Structure-Induced Iron Carbides for CO2 Hydrogenation into Liquid Fuels

Abstract

Coal resources, due to their cheapness and high-energy density, are widely used in large quantities, causing greenhouse gas emissions in turn, and thus need to be utilized in a resourceful way to reduce carbon emissions. Herein, we designed an alternative route of value-added utilization using coal-based activated carbon support loaded with Fe nanoparticles for CO₂ hydrogenation to liquid fuels. The coal-based derived carbon support with tunable structure, elemental composition, defects, and special surface area controlled by a proposed two-step coking-activation strategy, in which special scale-like or alveolate structures were obtained. It was demonstrated by characterization that the structure and defect of the carbon support affect the carburization behavior of iron species, and then the highest Fe₅C₂ content was found on FeK@AC-2.0-750 catalyst. The high level of exposure of active χ-Fe₅C₂ sites presents benign liquid fuel selectivity.
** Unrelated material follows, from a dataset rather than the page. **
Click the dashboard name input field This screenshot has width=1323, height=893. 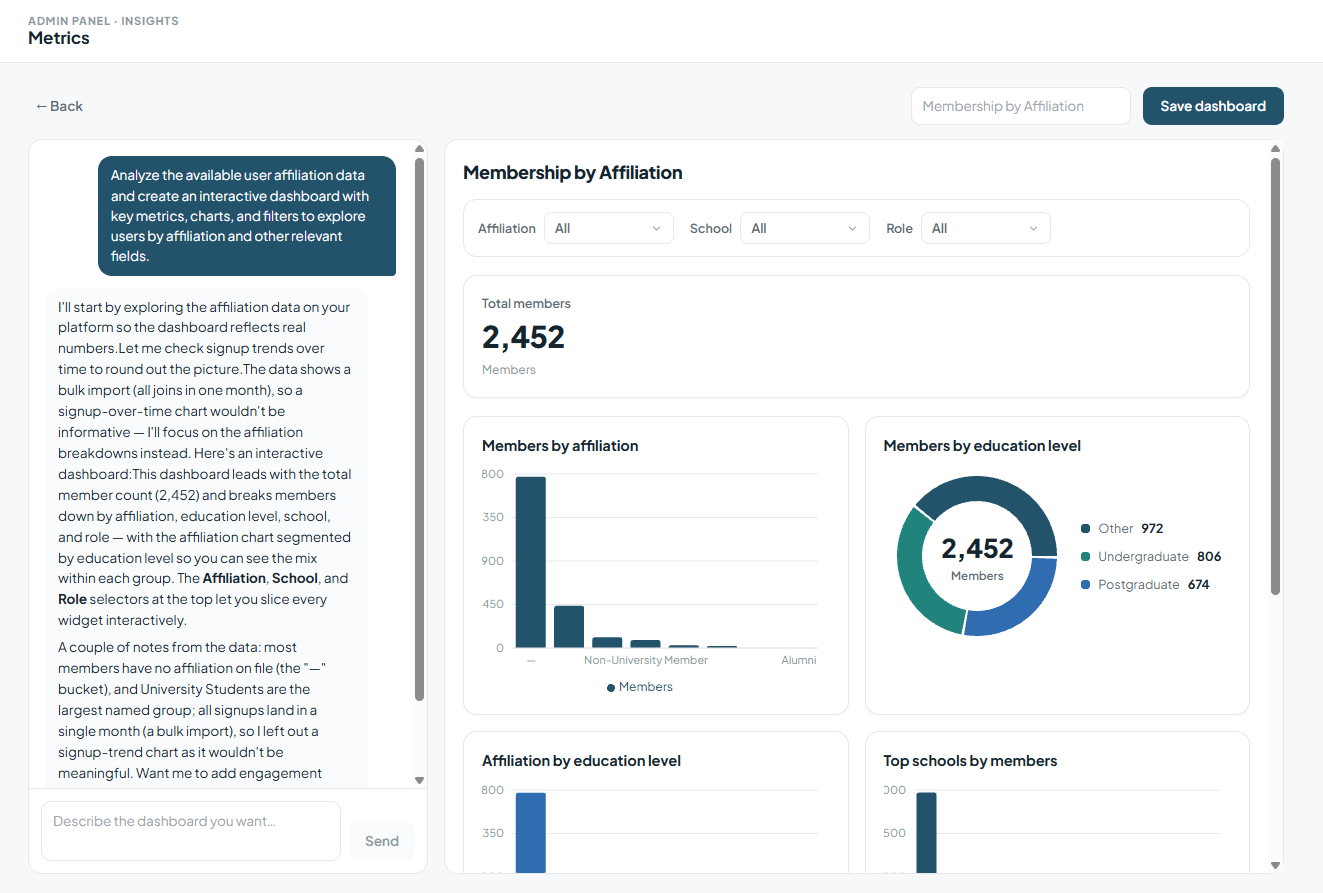pos(1020,106)
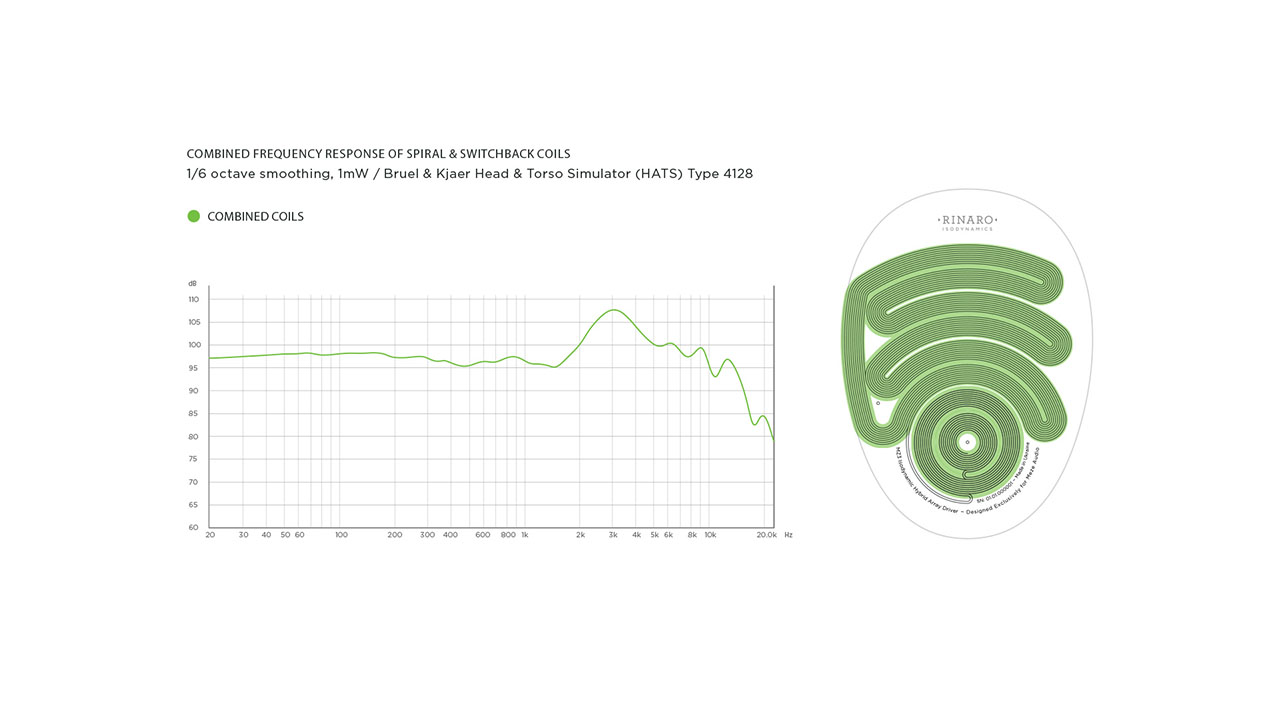
Task: Click the chart title about spiral & switchback coils
Action: coord(378,154)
In situ diffuse reflectance infrared Fourier transform spectroscopy and DFT calculation further support the improved carbon chain propagation over χ-Fe₅C₂ rather than θ-Fe₃C. Compared with commercial carbon supports, its loaded Fe-based catalyst has a better performance with 29.3% CO₂ conversion and 58.8% C₅₊ selectivity, respectively. These results provide new insights into the development of novel nanocarbons and the efficient utilization of coal-based resources as well as broaden the design of efficient iron-based catalysts for C1 chemistry.